▸ **Dataset entries**
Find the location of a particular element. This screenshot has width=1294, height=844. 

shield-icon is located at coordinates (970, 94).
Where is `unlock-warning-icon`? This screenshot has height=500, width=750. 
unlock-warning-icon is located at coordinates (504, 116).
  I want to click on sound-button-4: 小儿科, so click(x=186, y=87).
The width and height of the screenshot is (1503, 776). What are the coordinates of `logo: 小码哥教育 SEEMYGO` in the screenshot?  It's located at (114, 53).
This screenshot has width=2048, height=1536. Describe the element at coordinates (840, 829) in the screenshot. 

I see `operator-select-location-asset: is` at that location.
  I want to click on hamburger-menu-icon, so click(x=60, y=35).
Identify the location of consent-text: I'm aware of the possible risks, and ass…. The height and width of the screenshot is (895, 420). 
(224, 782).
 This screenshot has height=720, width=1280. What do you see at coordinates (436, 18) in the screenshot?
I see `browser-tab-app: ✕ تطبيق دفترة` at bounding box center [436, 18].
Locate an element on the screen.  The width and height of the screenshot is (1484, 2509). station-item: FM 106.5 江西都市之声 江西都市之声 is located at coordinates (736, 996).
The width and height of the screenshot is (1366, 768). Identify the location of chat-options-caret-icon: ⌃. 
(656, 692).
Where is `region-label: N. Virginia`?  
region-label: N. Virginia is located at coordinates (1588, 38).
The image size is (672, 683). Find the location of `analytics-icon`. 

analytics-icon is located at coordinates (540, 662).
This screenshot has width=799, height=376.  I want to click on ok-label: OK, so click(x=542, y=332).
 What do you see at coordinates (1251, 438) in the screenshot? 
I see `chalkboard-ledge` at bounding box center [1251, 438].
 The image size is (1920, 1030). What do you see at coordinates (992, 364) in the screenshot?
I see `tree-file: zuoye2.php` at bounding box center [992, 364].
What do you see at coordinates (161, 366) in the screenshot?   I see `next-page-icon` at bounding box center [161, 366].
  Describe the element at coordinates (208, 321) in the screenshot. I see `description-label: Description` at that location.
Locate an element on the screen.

▸ **Exercise**
Rewrite all of the lines above, replacing "Identify the location of" with "Determine the position of" at every occurrence and leaving everything else unchanged.

▸ **Your solution**
Find the location of a particular element. This screenshot has width=1294, height=844. 

shield-icon is located at coordinates (970, 94).
Where is `unlock-warning-icon`? This screenshot has height=500, width=750. 
unlock-warning-icon is located at coordinates (504, 116).
  I want to click on sound-button-4: 小儿科, so click(x=186, y=87).
The width and height of the screenshot is (1503, 776). What are the coordinates of `logo: 小码哥教育 SEEMYGO` in the screenshot?  It's located at (114, 53).
This screenshot has width=2048, height=1536. Describe the element at coordinates (840, 829) in the screenshot. 

I see `operator-select-location-asset: is` at that location.
  I want to click on hamburger-menu-icon, so click(x=60, y=35).
Determine the position of consent-text: I'm aware of the possible risks, and ass…. The height and width of the screenshot is (895, 420). 
(224, 782).
 This screenshot has height=720, width=1280. What do you see at coordinates (436, 18) in the screenshot?
I see `browser-tab-app: ✕ تطبيق دفترة` at bounding box center [436, 18].
Locate an element on the screen.  The width and height of the screenshot is (1484, 2509). station-item: FM 106.5 江西都市之声 江西都市之声 is located at coordinates (736, 996).
The width and height of the screenshot is (1366, 768). Determine the position of chat-options-caret-icon: ⌃. 
(656, 692).
Where is `region-label: N. Virginia`?  
region-label: N. Virginia is located at coordinates (1588, 38).
The image size is (672, 683). Find the location of `analytics-icon`. 

analytics-icon is located at coordinates (540, 662).
This screenshot has width=799, height=376.  I want to click on ok-label: OK, so click(x=542, y=332).
 What do you see at coordinates (1251, 438) in the screenshot? 
I see `chalkboard-ledge` at bounding box center [1251, 438].
 The image size is (1920, 1030). What do you see at coordinates (992, 364) in the screenshot?
I see `tree-file: zuoye2.php` at bounding box center [992, 364].
What do you see at coordinates (161, 366) in the screenshot?   I see `next-page-icon` at bounding box center [161, 366].
  Describe the element at coordinates (208, 321) in the screenshot. I see `description-label: Description` at that location.
Locate an element on the screen.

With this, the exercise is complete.